Monday, November 15, 2010

The New Left and the Counterculture of the 1960s

And excerpt from Chris Hedges' Death of the Liberal Class:
Protest in the 1960s found its ideological roots in the disengagement championed earlier by Beats such as Jack Kerouac, Allen Ginsberg, and William Borroughs. It was a movement that, while it incorporated a healthy dose of disrespect for authority, focused again on self-indulgent schemes for inner peace and fulfillment. The use of hallucinogenic drug, advocated by Timothy Leary in books such as the Politics of Extasy, and the rise of occultism that popularized Transcendental Meditation, theosophy, the Hare Krishna branch of Hinduism, and renewed interest in Zen Buddhism and study of I Ching, were trends that would have dismayed the Wobblies or the militants in the old Communist Party.
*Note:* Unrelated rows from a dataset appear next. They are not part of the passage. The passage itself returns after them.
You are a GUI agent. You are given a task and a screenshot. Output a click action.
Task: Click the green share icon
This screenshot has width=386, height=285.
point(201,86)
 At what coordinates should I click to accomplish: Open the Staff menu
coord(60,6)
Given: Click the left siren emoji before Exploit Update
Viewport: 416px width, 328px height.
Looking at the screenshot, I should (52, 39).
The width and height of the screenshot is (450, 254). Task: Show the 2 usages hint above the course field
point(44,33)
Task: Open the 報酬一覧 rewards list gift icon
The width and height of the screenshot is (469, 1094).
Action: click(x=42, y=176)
The countercolture of the 1960s, like the commodity culture, lured adherents inward. It set up the self up as the primary center of concern. It, too, offered affirmative, therapeutic remedies to social problems that embraced vague, undefined, and utopian campaigns to remake society. There was no political vision. Herman Hesse's Siddhartha, with its narrator's search for enlightenment, became emblematic of the moral hollowness of the New Left.

These movements, and the counterculture celebrities that led them, such as the Yippie leader Abbie Hoffman, sought and catered to the stage set for them by the television camera. Protest and court trials became street theater. Dissent became another media spectacle. Anti-war protesters in Berkley switched from singing "Solidarity Forever" to "Yellow Submarine." The civil-rights movement, which was rooted in the moral and religious imperatives of justice and self-sacrifice, what Dwight Macdonald called nonhistorical values, was largely eclipsed by the self-centeredness of the New Left, especially after the assassination of Malcom X in 1967 and Martin Luther King Jr. a year later. And once the Vietnam War ended, once middle-class men no longer had to go to war, the movement disintegrated. The political and moral void within the counterculture of the Bohemians or the Beats, was always in tune with the commercial culture. It shared commercial culture's hedonism, love of spectacle, and preoccupation with the self.